(Written problem):
Extract every line from the saved entries below that contains the word "what".

(Saved entries)

========================

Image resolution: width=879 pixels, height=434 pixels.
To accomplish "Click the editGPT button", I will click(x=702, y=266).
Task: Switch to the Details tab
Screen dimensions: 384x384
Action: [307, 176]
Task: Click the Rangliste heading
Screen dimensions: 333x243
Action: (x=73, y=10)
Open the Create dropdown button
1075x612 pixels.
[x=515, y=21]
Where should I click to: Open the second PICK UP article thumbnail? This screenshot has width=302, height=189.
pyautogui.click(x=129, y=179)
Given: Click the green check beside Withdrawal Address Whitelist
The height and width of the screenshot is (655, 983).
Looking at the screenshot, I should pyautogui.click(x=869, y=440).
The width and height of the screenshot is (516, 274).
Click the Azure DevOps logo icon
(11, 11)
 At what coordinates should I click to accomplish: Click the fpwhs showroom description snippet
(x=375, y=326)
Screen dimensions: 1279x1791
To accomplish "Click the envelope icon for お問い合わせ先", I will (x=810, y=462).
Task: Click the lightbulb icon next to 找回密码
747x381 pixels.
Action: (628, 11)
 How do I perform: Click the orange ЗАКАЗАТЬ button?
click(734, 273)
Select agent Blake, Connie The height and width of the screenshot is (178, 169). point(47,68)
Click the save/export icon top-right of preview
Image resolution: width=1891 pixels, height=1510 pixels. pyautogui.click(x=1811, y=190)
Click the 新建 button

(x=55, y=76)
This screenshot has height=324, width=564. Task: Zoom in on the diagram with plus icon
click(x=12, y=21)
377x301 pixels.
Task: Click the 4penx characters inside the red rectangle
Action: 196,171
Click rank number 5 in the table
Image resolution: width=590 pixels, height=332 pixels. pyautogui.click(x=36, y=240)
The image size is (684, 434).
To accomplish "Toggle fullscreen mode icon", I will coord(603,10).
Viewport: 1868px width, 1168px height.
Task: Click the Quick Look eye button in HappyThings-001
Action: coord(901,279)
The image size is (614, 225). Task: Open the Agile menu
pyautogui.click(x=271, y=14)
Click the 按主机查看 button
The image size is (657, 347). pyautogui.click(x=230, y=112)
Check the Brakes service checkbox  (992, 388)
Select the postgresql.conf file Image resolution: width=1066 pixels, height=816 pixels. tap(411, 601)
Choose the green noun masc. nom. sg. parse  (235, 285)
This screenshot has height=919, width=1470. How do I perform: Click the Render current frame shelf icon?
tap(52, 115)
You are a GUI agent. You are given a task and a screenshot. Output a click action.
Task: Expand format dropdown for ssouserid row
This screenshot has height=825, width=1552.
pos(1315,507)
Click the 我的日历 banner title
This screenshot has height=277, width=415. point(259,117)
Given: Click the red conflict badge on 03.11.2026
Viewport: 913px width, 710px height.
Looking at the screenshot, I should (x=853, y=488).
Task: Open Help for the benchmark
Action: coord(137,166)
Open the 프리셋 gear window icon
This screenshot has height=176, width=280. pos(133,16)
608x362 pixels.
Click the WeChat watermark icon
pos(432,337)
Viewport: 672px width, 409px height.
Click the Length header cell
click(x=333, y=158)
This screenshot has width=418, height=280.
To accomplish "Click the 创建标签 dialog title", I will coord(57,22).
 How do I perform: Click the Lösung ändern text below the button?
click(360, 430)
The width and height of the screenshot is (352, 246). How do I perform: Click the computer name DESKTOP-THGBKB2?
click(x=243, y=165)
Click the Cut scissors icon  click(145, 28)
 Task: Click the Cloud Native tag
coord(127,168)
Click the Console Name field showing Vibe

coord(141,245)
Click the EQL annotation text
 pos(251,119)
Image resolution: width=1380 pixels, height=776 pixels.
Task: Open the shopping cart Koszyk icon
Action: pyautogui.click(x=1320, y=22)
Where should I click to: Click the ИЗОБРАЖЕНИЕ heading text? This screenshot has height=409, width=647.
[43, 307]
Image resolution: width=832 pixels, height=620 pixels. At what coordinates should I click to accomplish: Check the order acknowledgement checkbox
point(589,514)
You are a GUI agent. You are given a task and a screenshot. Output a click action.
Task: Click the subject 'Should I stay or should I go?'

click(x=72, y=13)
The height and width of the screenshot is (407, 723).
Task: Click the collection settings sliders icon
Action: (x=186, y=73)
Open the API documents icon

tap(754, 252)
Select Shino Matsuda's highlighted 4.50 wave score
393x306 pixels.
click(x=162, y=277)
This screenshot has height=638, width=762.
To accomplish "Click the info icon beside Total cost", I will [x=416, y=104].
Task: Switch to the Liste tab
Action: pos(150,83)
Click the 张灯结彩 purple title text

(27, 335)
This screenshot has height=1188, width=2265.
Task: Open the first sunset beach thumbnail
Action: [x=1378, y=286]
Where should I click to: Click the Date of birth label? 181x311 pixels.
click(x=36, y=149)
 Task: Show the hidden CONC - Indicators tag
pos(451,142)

========================

(Full output):
 At what coordinates should I click to accomplish: Click the fpwhs showroom description snippet
Image resolution: width=832 pixels, height=620 pixels. At what coordinates should I click to accomplish: Check the order acknowledgement checkbox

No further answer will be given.